* [SELECTED EXTRACT]:
-- BEGIN --

Wilson believes domestic stocks are often taken for granted because Australian companies "are liquid and they are well governed".

"But perhaps most importantly, they offer an abundance of long-term growth opportunities, which is particularly important in the environment of low interest rates and as investors move into retirement phase," he says.

He believes mining and construction has proven remarkably resilient in the face of falling ore prices as a result of slackening demand.

"The profile of these companies are remaining in place ... and we're actually seeing an acceleration in the housing construction cycle. That has been able to take up the slack from what we've seen with the maturation of the mining and construction cycle," Wilson says.

Where will the next wave of investment come from?

Particularly in New South Wales, he believes infrastructure spending will continue to be a focal point for government spending and investment. On this front, Boral (ASX: BLD) is one company he highlights as a strong stock pick.

"The infrastructure sector is an area where you are seeing activity come through, and not just in New South Wales but in Victoria, Queensland, Western Australia and South Australia," Wilson says.

"We're seeing a broadening of that infrastructure spend, which is going to make the sector worth thinking about in stock selection going forward."

He regards education very highly too, largely as a result of the popularity of Australian academic institutions among Chinese students.

"Agriculture is also very much a sector that has been taken for granted, and like education, is a beneficiary of the lower Australian dollar," Wilson says.

He points to the agriculture categories of grain, meat and wool, where companies like Qube (ASX: QUB) and Graincorp (ASX: GNC) continue to outperform.

"But perhaps the most important sector is tourism ... we're seeing the casino stocks investing over $2 to $3 billion over the next few years."

Other companies he names as of interest to retail investors are Transurban (ASX: TCL), Adelaide Brighton (ASX: ABC), Qantas (ASX: QAN), Star Entertainment Group (ASX: SGR) and Fortescue Metals (ASX: FMG).

-- END --

(Entries for locating text and elements)
-- BEGIN --

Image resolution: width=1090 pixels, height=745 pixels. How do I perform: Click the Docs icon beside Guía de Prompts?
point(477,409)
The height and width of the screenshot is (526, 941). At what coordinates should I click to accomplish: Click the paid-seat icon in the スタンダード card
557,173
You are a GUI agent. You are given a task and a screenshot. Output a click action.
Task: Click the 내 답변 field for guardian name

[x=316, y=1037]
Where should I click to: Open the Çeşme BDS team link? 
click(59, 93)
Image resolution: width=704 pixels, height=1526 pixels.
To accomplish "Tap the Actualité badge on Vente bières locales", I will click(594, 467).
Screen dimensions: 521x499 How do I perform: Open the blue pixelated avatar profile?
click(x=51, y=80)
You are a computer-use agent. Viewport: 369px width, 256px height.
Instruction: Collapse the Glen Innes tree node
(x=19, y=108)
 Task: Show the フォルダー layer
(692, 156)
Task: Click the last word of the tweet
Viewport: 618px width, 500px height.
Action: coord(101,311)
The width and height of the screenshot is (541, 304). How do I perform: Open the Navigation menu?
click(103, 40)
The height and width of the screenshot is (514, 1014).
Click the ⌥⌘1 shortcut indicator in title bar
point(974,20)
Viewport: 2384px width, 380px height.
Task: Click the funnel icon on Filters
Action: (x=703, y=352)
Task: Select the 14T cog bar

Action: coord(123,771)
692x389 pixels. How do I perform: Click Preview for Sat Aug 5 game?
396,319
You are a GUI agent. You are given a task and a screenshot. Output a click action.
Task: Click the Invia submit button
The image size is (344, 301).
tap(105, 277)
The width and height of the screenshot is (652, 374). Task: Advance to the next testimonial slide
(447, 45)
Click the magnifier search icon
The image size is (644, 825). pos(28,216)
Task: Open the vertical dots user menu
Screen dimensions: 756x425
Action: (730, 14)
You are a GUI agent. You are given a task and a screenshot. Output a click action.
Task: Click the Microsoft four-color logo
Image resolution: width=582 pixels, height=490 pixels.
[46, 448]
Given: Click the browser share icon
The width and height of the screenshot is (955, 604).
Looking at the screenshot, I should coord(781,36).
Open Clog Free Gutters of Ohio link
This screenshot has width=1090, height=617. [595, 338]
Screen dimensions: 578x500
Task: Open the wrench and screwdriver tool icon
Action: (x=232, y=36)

-- END --

* [JOB A]:
Summarize the excerpt on Australian stocks in two sentences.
* [JOB B]:
Reproduce the passage of the excerpt on Australian stocks from "Particularly in New" up to and including "among Chinese students.".

* [PROBLEM SOLUTION A]:
Wilson argues that Australian stocks are often taken for granted, though the companies are liquid, well governed and rich in long-term growth opportunities, and he notes that housing construction has taken up the slack from the maturing mining and construction cycle. He singles out infrastructure, education, agriculture and, above all, tourism as sectors of interest, naming companies such as Boral, Qube, Graincorp and Transurban.

* [PROBLEM SOLUTION B]:
Particularly in New South Wales, he believes infrastructure spending will continue to be a focal point for government spending and investment. On this front, Boral (ASX: BLD) is one company he highlights as a strong stock pick.

"The infrastructure sector is an area where you are seeing activity come through, and not just in New South Wales but in Victoria, Queensland, Western Australia and South Australia," Wilson says.

"We're seeing a broadening of that infrastructure spend, which is going to make the sector worth thinking about in stock selection going forward."

He regards education very highly too, largely as a result of the popularity of Australian academic institutions among Chinese students.